The researchers suspect similar processes take place in humans and plan to assess the roles of interferon-gamma and immunity-related GTPase M, a protein similar to one found in mice that engulfs and digests bacteria, in protecting against TB.

"Ultimately," they wrote in their winning proposal, "we hope to use this knowledge to identify and treat patients at high risk for developing tuberculosis disease and its complications, including bone-marrow suppression."

Clues to breast cancer

A protein called separase is the target of a proposed therapy to attack breast cancer, according to Debananda Pati of the Texas Children's Hospital Cancer Center and Yizhi Jane Tao, an assistant professor of biochemistry and cell biology at Rice. Their project received $191,657 from the foundation.

Separase is an enzyme that initiates the process of cell division. When over-expressed in mouse mammary cells, it has been found to cause the formation of tumors. Having discovered in a previous study that separase is significantly over-expressed in more than 60 percent of human breast tumors, the researchers plan to study the three-dimensional structure of separase and then design or identify small molecule inhibitors to stop tumors while leaving normal cells alone.
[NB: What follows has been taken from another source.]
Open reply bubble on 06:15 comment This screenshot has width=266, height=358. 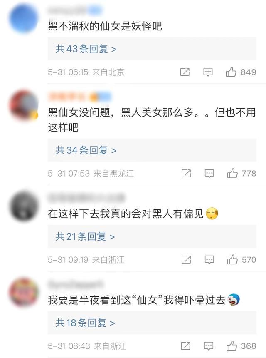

"We are confident by the end of this project we will have sufficient preliminary data to apply to major granting agencies," they wrote.

Lasers light way for the deaf

Helping the deaf hear again by using lasers to stimulate auditory neurons is the focus of research by Robert Raphael, an associate professor in bioengineering at Rice, and John Oghalai, clinic chief and director of The Hearing Center at Texas Children's Hospital. Oghalai is also an assistant professor at Baylor College of Medicine and an adjunct assistant bioengineering professor at Rice. They received a grant of $156,499 to pursue their work.
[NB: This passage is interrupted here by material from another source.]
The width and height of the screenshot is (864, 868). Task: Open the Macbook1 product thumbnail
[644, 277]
Claiming the electrical stimulation of nerves in current medical devices is too diffuse to be effective in the ear, they hope to prove that tightly focused lasers can stimulate small clusters or even single neurons, first in the lab and then in the mammalian ear.

They hope to develop an auditory prosthetic that would be superior to currently available cochlear implants and may eventually perform clinical trials with deaf patients at Texas Children's Hospital and The Methodist Hospital.

Citing the "transformative nature" of the research, the duo wrote, "The ability to selectively stimulate neurons of interest noninvasively within an organ could be used as the basis for neural prosthetic development in many other organ systems, such as the brain, spinal cord, eye and peripheral nerves."

Tumors in children targeted

Attacking cancerous tumors in children will be the focus of a study by Jianhua Yang, an assistant professor in Baylor College of Medicine's Department of Pediatrics, which is affiliated with Texas Children's Hospital, and Andrew Barron, the Charles W. Duncan Jr.-Welch Professor of Chemistry and professor of materials science at Rice. They were awarded $100,000.

They will combine their knowledge of nanotechnology and the physiology of extracranial neuroblastoma tumors in children to come up with a delivery system for peptide-based drugs, muting what they call the "significant acute and chronic drug toxicities" of current treatments.

Yang and Barron explained that peptides small strings of amino acids are unable to penetrate neuroblastoma cells. But when shaped into fullerenes, they can pass through the cell's walls and inhibit tumors at a very low concentration. The next step in their research will be to see if such fullerene peptides can block the growth of cancer cells in mice.

"Hopefully, we can establish the fullerene peptides as a type of therapeutic agent to cure neuroblastoma," they wrote.